Achei Sudoeste
Publicado em: 05 Ago 2026 / Há 1 hora
Autor: Redação - Achei Sudoeste

Drones revelam falhas no São Pedro de Itabuna e MP recomenda bloqueio de pagamentos

Foto: Divulgação/PMI

Contagens presenciais e filmagens feiras por drones operados pelo Ministério Público do Estado da Bahia (MP-BA) apontaram divergências contratuais no “ItaPedro 2026”, evento junino realizado pela Prefeitura de Itabuna. Em vistoria in loco durante os festejos, a equipe técnica do órgão constatou que parte da estrutura contratada a peso de ouro — como caixas de som, banheiros químicos e grades de contenção — simplesmente não foi entregue pelas empresas vencedoras das licitações.

Diante do flagrante de descumprimento, a promotora de Justiça Rafaella Silva Carvalho emitiu uma recomendação, nesta terça-feira (04), para travar os repasses financeiros e evitar rombos aos cofres públicos. De acordo com o  documento recebido pelo site Achei Sudoeste, o MP exige que o prefeito do município e o presidente da Fundação Itabunense de Cultura e Cidadania (FICC) glosem (mantenham retidos) pelo menos R$ 319 mil referentes a itens não executados ou entregues abaixo da especificação nos contratos firmados com as empresas Douglas Teixeira Jardim e Loksan Entretenimento e Serviços Ltda.

A devassa expôs falhas gritantes na montagem do festival.
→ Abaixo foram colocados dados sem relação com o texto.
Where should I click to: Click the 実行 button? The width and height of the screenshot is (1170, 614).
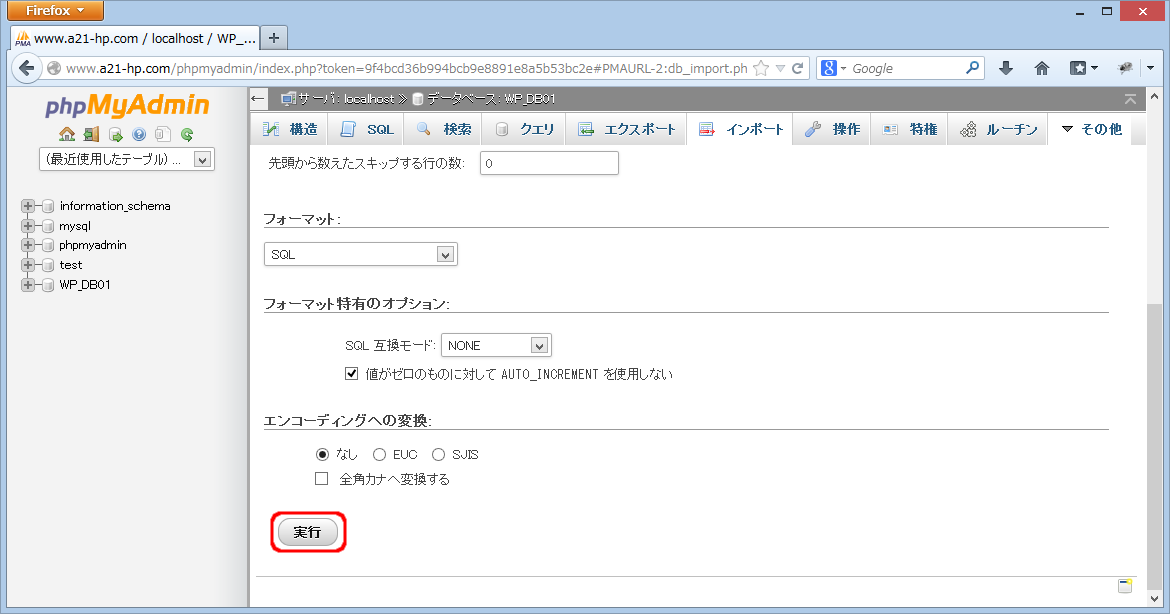[x=307, y=533]
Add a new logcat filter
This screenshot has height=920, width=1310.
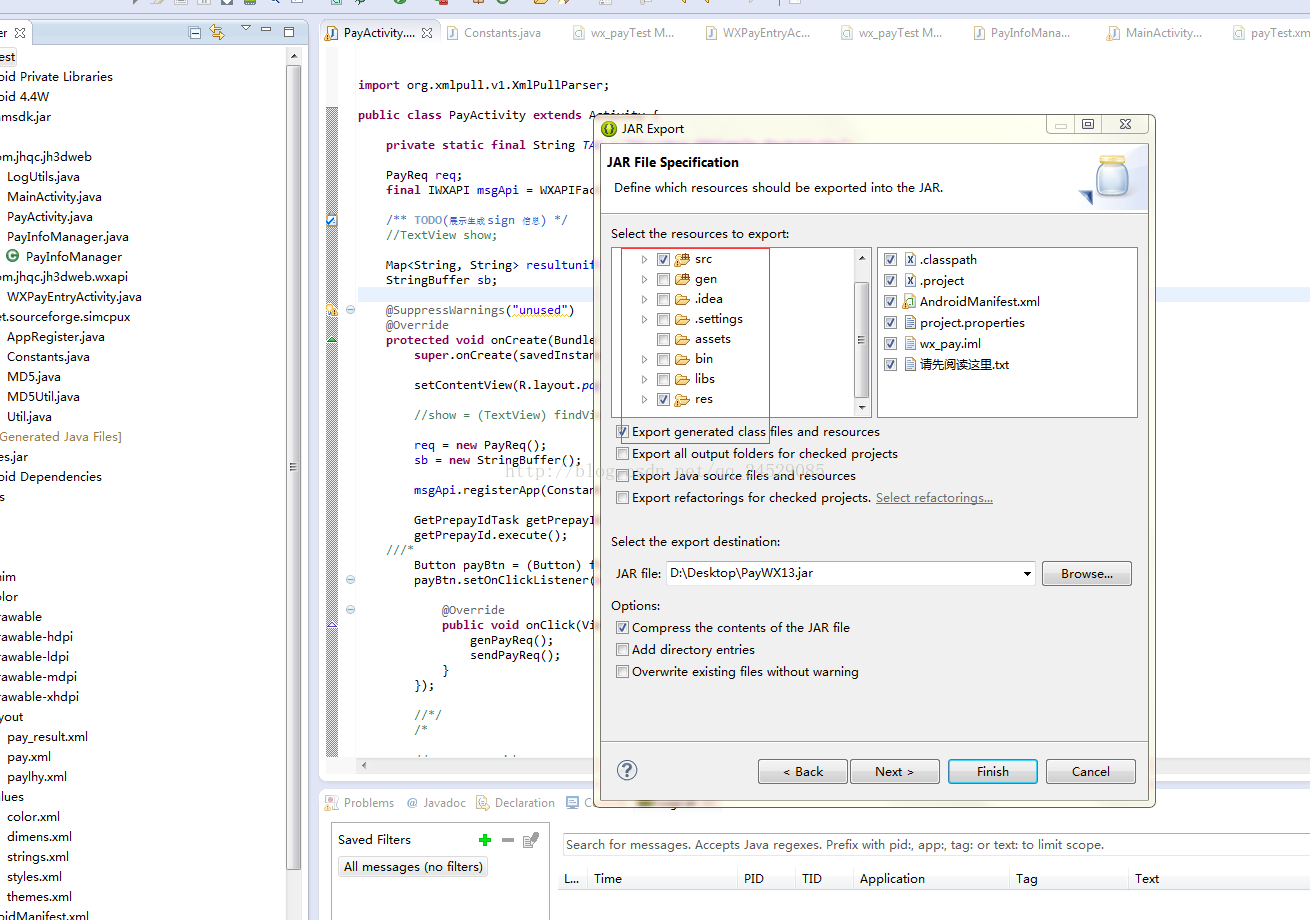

No caso da empresa responsável pela infraestrutura e som, os técnicos constataram a ausência de 48 caixas de frequência grave por dia, metragem menor de estandes e um sobrepreço astronômico — superior a 390% em relação às tabelas oficiais — na cobrança de pontos de aterramento elétrico, que sequer tiveram a documentação técnica comprovada. Já a fiscalização dos sanitários revelou o "sumiço" de 74 banheiros padrão e 68 diárias de cabines acessíveis para pessoas com deficiência logo no primeiro dia de festa, além de mictórios instalados fora do padrão exigido.  

Os gestores municipais foram notificados a apresentar em até 10 dias úteis a comprovação do bloqueio das verbas e a adoção de medidas para rigor na fiscalização de futuros eventos. Caso descumpram o alerta e efetuem o pagamento integral das notas, os ordenadores de despesas poderão ser acionados judicialmente por ato de improbidade administrativa, além de responderem perante o Tribunal de Contas dos Municípios (TCM-BA).